すべてが終わって、4人は笑いが止まらなかった。 
「なぁ、俺たちならまだまだこのくらい軽いさ。」 
はしゃぐ彼らに店のおごりだと、マスターが酒やつまみをつぎつぎと出してくる。 
「アレンのパチンコは相変わらずすごい精度だなぁ」 
「ジャックの濡れタオルパンチもいいアイデアだった!」 
「ビルはテンパっていてつかみかかったのが女だって気がつかなかったんじゃないのか?」 
「よせやぃ。すぐに気がついたわ。チャーリーこそ肘が震えていたじゃないか?」 
興奮が冷めないまま、マスターを交えて今夜の大活劇を何度も繰り返し繰り返し話しつつ杯を重ねる。自分たちが成し遂げたことを肴に飲む酒は何よりもうまい。20代の頃よりほんのちょっとだけ体は衰えているのかもしれない。でも自分たちにはあの頃にはなかった経験という力とそして無敵のチームワークがある。 

明日の朝はきっと全員が二日酔いであろう。アレンは奥さんに叱られるに違いない。

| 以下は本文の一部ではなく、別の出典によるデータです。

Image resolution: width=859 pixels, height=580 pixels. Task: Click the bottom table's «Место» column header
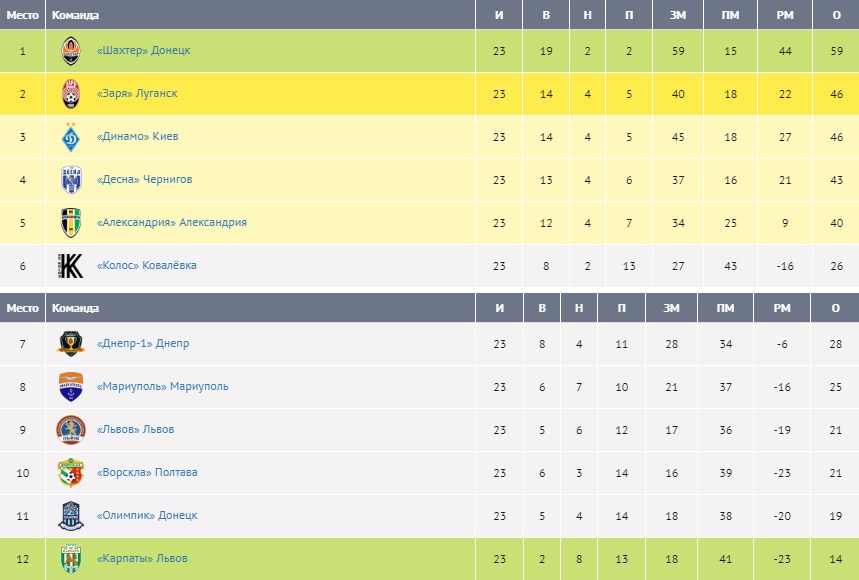[22, 308]
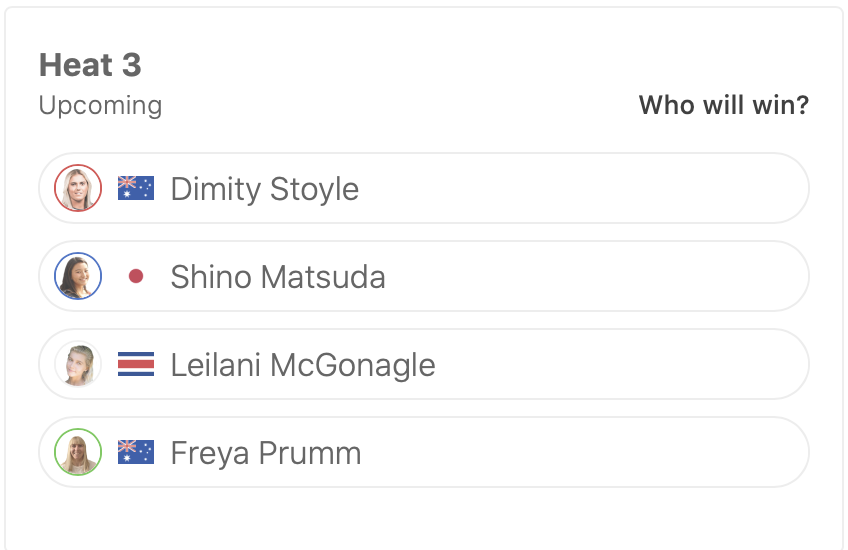Click the Upcoming status text
Image resolution: width=848 pixels, height=550 pixels.
coord(100,105)
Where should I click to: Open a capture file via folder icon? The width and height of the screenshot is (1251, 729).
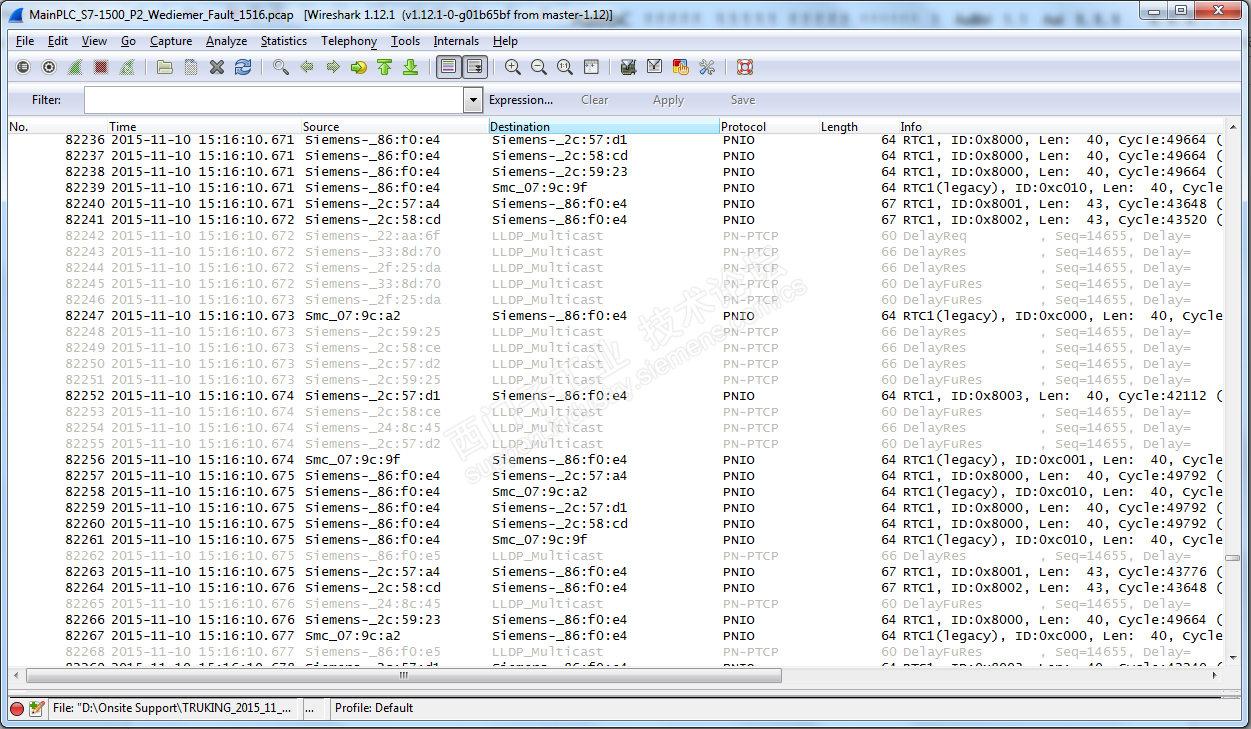point(165,67)
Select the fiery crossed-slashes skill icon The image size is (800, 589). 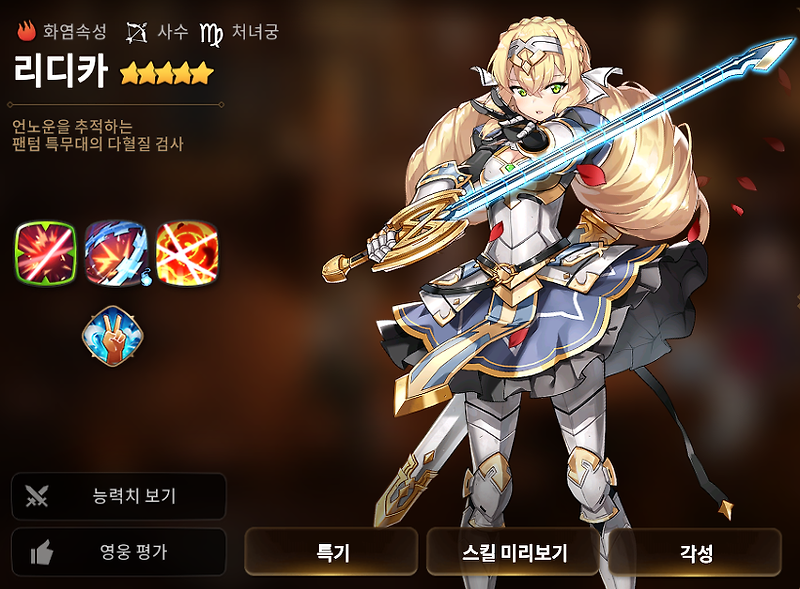[187, 253]
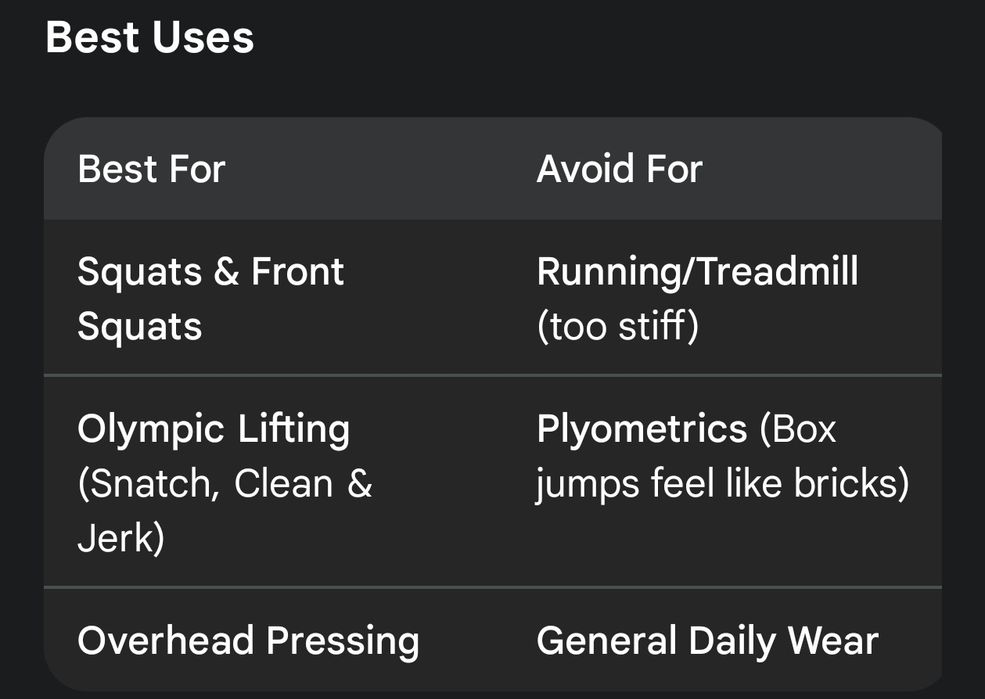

今夜はたまたまうまくいったが、もしかしたら誰かがけがをしたり最悪死んでいたかもしれない。終わりよければすべてよし。この大活劇はチャーリーのスランプ脱出のきっかけになるだろうし、うわさはきっと明日には街中に広がって彼らの勇敢さの名声は高まるだろう。でも今の4人にはそんなことは関係ない。何がおかしいのかお互いの肩をバンバン叩きあいながら、大声で歌いそして笑う。ケ・セラ・セラ。それは彼らのためにあるような歌。